インプラント埋入(一次)手術 (30~120分)
データを検討し、綿密な治療計画を作成し、患者さんのご了解を頂いた上で、顎の骨にインプラントを埋め込みます。専用の手術室で歯科麻酔医の全身管理のもと、静脈鎮静下で処置を行います。
痛みもなく、夢見心地のうちに終わります。
安定結合期間(12~24週)
埋め込まれたインプラントと周囲の骨が結合するために、一定の期間が必要です。
長いようにお感じになるかもしれませんが、実績と研究データに裏付けられたもので、治療の成功のためには非常に大切な時間です。
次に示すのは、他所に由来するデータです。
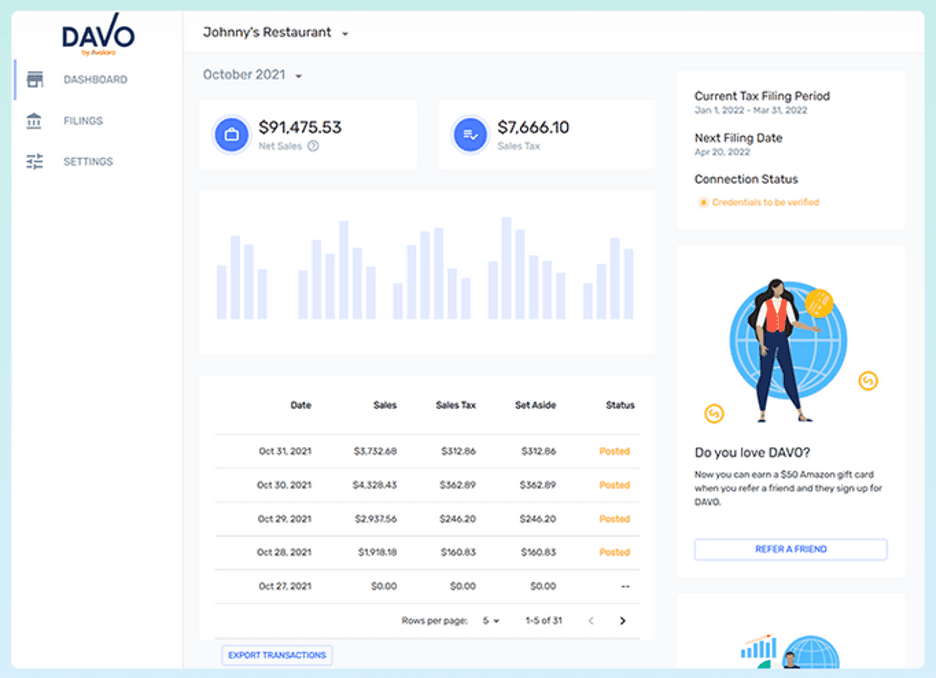Click the Net Sales help question mark
Screen dimensions: 936x678
click(313, 146)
この間、仮歯を装着することも可能です。
インプラント二次手術(30~60分)
骨との結合を確認後、インプラントに支柱部分を装着します。一次手術と異なり、局所麻酔下のみで行う処置ですので、短時間で終了します。
仮歯の作製
手術後の歯肉が安定する間(2~6週間)、仮歯を作製してお使いいただきます。噛み合わせや色、形など、必要があれば作製を担当する歯科技工士も交えて確認します。
使い勝手は患者さんご自身でないとわかりませんので、この時期は何でも気がついたことをご指摘ください。 満足のいく最終的な上部構造を作製するため、歯科医師、歯科技工士にとって、貴重な情報となります。
最終上部構造(人工歯)の装着
仮歯装着で判明した問題点を解決し、患者さんにご納得を頂いた上で、最終的な人工歯を装着します。
定期検診
インプラントを良い状態で長くお使い頂くためには、治療終了後のメンテナンスが大切です。ご自身の歯のチェックも含め、半年に一度、定期検診にお越し頂いております。

その他の治療法

骨を造成する治療法

ご自身の骨の量が少なくて、インプラントを埋入できない場合、種々の方法により骨を造成し、インプラントを埋入します。

1日で歯が入る治療法

条件が整えば、手術を行ったその日のうちに仮歯を装着し、お帰り頂くことも可能です。

切開をしない手術による治療法

コンピュータシミュレーションを使い、あらかじめ手術用ガイドを作製し、歯肉を切開することなくインプラントを埋入することも可能です。